Fall Creek Natural Trout Population
Jesse McConnell, McLean, 2006. High School level, 1st place
Fall Creek can be an angler's dream in the early spring, when
the water is cool and the stream fresh and clear,and when the Brook
Trout are active and vigorous. But, as more sunlight warms the ground
and summer approaches, the Creek experiences a major change. The
native Brook Trout population is out-competed by the stocked Brown
Trout, who can survive the increasingly warmer water in Fall Creek.
Water quality is also suffering, causing the delicate species of
insects the trout rely on in the spring, Stoneflies, to become increasingly
stressed. All these factors contribute to the noticeable decline
in the population of Brook Trout in Fall Creek.

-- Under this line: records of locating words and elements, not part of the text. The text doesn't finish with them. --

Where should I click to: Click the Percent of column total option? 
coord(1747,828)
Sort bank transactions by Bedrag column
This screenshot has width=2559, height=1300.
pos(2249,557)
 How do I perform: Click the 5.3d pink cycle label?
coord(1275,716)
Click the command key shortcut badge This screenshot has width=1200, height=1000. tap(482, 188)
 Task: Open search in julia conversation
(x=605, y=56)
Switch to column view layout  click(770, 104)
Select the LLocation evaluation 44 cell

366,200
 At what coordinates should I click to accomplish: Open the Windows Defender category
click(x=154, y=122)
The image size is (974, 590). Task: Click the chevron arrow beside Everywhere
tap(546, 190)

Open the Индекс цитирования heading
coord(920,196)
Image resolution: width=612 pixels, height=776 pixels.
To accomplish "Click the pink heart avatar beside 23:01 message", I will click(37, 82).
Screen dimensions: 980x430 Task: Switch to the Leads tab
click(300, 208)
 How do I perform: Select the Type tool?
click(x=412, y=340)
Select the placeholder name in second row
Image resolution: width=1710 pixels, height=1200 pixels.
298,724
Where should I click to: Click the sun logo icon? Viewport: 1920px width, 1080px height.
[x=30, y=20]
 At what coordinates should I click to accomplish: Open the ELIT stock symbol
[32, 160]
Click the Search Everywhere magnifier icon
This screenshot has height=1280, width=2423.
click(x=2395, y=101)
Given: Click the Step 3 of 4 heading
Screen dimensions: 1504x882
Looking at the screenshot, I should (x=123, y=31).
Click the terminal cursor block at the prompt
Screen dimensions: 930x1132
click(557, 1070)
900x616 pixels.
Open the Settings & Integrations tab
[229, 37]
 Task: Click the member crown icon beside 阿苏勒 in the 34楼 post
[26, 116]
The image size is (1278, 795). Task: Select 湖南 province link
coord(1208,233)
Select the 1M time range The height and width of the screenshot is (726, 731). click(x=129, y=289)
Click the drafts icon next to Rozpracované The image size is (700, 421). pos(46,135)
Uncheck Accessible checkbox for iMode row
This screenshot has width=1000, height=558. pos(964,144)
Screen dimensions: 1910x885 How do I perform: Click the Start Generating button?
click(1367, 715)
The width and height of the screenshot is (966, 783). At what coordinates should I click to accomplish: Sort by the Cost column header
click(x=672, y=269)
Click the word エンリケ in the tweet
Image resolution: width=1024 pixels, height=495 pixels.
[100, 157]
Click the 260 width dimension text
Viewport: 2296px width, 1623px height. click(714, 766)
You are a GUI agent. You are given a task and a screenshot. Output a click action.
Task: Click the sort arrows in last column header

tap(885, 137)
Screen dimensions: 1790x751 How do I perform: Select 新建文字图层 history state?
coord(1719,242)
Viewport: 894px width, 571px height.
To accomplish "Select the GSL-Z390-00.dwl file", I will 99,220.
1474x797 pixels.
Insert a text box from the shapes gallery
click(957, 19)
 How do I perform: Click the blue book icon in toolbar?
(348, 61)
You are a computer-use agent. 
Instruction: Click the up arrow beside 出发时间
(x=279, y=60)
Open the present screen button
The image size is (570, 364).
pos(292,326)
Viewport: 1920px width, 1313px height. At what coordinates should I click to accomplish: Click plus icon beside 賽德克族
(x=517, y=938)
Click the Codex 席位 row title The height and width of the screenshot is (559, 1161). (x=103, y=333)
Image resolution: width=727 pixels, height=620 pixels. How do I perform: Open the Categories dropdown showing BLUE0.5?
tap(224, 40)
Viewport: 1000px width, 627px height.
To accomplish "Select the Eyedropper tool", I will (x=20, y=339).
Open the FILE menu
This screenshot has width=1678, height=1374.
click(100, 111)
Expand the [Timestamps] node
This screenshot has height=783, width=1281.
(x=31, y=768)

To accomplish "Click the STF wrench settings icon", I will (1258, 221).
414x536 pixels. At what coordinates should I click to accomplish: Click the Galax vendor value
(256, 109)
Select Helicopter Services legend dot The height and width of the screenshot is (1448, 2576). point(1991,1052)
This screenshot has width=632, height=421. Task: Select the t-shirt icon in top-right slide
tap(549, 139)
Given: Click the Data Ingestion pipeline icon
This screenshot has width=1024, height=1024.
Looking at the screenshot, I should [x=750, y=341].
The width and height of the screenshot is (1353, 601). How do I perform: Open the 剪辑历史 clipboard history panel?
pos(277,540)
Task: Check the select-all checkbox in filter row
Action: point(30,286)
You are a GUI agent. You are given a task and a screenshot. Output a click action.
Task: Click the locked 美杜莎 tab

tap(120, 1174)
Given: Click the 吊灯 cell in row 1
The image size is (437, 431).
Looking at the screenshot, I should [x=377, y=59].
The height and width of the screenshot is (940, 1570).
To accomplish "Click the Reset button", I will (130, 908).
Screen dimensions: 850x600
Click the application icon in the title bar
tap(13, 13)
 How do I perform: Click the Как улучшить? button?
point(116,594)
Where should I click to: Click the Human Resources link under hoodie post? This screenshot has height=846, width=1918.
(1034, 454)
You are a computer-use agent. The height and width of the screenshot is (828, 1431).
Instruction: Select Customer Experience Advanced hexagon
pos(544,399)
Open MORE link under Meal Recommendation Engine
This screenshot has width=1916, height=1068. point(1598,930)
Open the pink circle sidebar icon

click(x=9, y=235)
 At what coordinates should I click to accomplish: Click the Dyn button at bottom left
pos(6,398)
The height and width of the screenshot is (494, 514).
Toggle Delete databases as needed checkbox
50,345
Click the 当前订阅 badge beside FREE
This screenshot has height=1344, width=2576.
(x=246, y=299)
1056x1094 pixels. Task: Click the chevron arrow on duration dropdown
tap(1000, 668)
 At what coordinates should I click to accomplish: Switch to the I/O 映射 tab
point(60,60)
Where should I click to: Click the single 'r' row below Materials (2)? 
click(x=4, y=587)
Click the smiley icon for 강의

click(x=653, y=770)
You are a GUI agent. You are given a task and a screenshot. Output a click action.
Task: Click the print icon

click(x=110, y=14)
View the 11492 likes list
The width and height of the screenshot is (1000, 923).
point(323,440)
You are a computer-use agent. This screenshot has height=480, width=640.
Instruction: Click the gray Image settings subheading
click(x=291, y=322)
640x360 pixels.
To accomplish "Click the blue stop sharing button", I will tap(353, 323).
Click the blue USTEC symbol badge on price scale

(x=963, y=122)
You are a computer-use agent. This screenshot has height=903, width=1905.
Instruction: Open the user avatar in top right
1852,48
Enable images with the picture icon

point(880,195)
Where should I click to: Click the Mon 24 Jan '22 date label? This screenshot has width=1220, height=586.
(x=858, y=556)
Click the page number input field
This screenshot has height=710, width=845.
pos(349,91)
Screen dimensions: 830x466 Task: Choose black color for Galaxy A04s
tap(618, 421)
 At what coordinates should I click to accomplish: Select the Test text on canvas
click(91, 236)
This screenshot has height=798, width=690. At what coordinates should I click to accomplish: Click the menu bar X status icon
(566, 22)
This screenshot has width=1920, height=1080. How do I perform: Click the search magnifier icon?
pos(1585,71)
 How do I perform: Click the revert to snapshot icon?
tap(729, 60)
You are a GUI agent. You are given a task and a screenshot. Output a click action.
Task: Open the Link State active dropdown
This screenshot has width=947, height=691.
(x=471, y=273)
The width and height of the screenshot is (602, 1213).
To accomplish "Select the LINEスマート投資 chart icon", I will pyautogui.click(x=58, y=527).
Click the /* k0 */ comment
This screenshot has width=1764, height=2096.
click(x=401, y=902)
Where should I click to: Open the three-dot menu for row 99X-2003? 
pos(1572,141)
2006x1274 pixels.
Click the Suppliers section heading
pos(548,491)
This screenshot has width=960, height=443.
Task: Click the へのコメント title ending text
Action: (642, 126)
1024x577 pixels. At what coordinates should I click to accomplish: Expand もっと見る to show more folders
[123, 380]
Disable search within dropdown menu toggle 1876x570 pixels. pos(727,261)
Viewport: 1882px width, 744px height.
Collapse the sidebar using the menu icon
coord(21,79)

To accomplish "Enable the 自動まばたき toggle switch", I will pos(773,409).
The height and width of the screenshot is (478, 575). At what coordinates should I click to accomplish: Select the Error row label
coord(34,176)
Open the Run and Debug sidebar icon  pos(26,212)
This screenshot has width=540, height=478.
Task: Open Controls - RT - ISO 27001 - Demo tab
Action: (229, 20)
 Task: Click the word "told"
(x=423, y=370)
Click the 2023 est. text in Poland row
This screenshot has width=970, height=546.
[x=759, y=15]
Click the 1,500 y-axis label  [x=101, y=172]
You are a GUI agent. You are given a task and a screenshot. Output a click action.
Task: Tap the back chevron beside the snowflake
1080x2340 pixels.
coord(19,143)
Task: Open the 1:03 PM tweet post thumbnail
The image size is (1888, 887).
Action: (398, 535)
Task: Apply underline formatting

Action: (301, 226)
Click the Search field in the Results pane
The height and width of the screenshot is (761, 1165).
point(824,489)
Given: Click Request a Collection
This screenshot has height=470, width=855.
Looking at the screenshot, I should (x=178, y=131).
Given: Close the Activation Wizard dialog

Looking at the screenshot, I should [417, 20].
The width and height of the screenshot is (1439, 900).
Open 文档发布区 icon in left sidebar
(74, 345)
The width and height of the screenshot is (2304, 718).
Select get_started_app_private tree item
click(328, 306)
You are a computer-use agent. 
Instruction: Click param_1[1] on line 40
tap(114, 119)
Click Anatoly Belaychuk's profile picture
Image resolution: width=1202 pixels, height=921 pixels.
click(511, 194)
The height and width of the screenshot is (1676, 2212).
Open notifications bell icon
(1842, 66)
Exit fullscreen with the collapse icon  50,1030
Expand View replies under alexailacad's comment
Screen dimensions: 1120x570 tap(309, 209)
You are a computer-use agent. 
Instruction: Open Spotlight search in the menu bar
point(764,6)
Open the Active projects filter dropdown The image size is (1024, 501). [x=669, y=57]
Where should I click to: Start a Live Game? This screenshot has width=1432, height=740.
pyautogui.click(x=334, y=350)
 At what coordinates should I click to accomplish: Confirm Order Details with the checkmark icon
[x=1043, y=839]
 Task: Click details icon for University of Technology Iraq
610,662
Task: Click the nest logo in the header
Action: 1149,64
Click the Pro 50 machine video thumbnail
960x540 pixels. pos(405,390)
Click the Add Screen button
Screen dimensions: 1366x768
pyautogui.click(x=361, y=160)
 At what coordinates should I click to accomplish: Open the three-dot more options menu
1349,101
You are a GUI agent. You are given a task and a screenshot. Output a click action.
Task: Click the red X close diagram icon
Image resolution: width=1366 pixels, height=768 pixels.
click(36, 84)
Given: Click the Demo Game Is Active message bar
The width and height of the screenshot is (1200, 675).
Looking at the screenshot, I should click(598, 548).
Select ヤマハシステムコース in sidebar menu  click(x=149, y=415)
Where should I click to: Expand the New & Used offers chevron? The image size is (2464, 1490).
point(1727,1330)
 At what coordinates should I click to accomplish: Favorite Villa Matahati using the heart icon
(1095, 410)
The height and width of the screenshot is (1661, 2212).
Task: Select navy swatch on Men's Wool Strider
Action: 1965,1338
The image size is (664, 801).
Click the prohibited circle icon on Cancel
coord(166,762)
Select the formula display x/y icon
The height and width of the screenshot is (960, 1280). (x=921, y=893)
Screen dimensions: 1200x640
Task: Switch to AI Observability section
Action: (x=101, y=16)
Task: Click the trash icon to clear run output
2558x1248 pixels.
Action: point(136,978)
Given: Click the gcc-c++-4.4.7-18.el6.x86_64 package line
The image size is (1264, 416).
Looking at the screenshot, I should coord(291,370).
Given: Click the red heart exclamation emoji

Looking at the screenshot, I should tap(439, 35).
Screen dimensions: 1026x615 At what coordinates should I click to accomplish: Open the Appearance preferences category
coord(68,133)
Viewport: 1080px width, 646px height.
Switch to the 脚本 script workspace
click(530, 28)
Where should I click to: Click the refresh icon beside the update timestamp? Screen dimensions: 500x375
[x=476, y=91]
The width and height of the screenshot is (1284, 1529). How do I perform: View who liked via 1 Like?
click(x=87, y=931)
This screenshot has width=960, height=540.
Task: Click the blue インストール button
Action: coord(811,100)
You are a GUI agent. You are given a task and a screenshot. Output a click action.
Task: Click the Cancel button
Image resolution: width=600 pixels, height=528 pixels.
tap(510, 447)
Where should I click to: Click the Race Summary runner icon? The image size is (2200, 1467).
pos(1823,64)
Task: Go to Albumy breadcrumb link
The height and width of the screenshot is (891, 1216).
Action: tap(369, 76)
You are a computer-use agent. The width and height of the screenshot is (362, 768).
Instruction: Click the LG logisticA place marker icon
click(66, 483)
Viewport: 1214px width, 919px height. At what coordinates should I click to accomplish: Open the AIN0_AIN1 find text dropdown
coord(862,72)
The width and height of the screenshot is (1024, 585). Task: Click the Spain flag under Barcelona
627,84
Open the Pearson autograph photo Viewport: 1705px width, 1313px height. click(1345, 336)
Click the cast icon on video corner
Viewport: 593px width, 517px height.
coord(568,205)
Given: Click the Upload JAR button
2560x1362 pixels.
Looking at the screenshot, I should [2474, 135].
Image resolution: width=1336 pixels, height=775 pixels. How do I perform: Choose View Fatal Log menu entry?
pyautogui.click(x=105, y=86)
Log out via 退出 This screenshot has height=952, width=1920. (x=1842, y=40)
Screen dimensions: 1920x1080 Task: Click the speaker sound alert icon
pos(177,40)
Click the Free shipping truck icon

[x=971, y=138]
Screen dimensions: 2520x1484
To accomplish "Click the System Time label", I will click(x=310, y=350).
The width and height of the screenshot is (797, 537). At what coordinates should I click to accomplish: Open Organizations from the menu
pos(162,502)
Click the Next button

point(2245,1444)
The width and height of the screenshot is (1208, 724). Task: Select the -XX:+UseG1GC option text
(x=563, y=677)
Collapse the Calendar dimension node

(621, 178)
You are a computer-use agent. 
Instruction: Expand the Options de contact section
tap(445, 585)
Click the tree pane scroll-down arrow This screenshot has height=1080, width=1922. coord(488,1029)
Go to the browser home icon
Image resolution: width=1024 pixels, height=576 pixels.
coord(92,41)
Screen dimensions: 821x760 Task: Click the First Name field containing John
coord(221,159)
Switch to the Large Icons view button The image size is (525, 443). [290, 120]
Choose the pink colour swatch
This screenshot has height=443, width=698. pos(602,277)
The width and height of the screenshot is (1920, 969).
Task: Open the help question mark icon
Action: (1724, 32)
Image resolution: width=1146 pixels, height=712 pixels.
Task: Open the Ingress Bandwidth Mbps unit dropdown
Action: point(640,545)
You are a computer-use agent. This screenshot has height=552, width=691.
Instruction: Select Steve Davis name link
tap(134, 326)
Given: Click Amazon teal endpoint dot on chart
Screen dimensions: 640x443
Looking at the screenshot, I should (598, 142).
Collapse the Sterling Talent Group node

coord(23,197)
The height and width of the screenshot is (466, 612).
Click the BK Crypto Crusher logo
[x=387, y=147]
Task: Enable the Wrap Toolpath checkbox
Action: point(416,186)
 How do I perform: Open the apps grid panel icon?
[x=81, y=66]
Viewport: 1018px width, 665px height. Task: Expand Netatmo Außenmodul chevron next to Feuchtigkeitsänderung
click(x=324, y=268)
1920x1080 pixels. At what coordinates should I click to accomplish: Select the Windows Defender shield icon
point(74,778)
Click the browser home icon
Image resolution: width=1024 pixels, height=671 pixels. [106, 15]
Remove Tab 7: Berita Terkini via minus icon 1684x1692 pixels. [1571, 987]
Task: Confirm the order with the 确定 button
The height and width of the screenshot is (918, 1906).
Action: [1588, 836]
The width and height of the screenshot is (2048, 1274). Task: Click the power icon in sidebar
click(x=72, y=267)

Every year the New York Department of Environmental Conservation
stocks Fall Creek with approximately 5000 Brown Trout. The Brown
Trout is a very tolerant fish, it can survive in much warmer water
than any of the local species, and it can tolerate fairly poor water
quality. But the Brown Trout is not native even to America, they
were imported from Germany in 1880 by Fred Mather, a fish culturist,
for sporting reasons. At first many fishermen despised the imported
trout, but soon accepted it for its size and energy. Brown Trout,
as they are suited much better for Fall Creek and the surrounding
streams, have been competing with the native Brook Trout that originally
populated Fall Creek. The population of Brook Trout has become virtually
nonexistent in Fall Creek due to the failing water quality, and
the lack of habitat. For the species requires cold, and clean water
to survive.
Brook Trout used to be abundant in Fall Creek, but many of the tributaries
on which the Brook Trout rely for the cold spring water have been
blocked by culverts, or warmed by the increasing amount of farmland
around the Fall Creek valley. The Brook Trout is a relatively small
trout, typically 5-7” in length, that thrives as an opportunistic
feeder around riffles, fast moving water, before a pool, deeper
area of slow moving water, or on the sides of riffles, where they
can easily grab food as it floats by. Riffles usually only exist
closer to the head waters of a stream where the stream bed is narrower
and the gradient steeper. This restricted environment causes the
populations to be very limited in warmer streams where their ideal
habitat is scarce.
Brook and Brown Trout can live together if both populations are
strong and stream quality high. The Brook Trout adopts the niche
of an underwater feeder, grabbing nymphs and minnows as the current
carries food by, while the Brown Trout dominates the surface feeding,
taking flies directly off the waters surface. The two species can
even interbreed, though it is rare, the result is called a Tiger
Trout, for the striped appearance inherited from the Brook Trout.
Tiger Trout are sterile, so no successive generations result.
Fall Creek was once a clean stream, ideal for Brook Trout due to
its many tributaries and spring-fed headwaters, but the development
of Fall Creek has led to the construction of fields that warm the
water in the summer, and leech nitrates into the streams, which
stresses the Brook Trout population while encouraging the invasive
Brown Trout, further forcing the Brook Trout to give up its habitat.
The construction of fields has also caused the stream to straighten,
which causes the pools that harbor the trout to disappear. The amount
of stress and habitat loss has already taken its toll on the Brook
Trout, and has turned Fall Creek into a marginal trout stream.
If an effort were made to improve Fall Creek, building major pools,
making tributaries accessible to trout, and reducing the amount
of invasive Brown Trout stocked every year, the native Brook Trout
would very likely rebound and make Fall Creek a heritage to original
trout streams that made the fly fishing legacy. It would be a shame
to let the beautiful Brook Trout become extinct in the Cayuga Watershed
due to a lack of effort to protect the native species.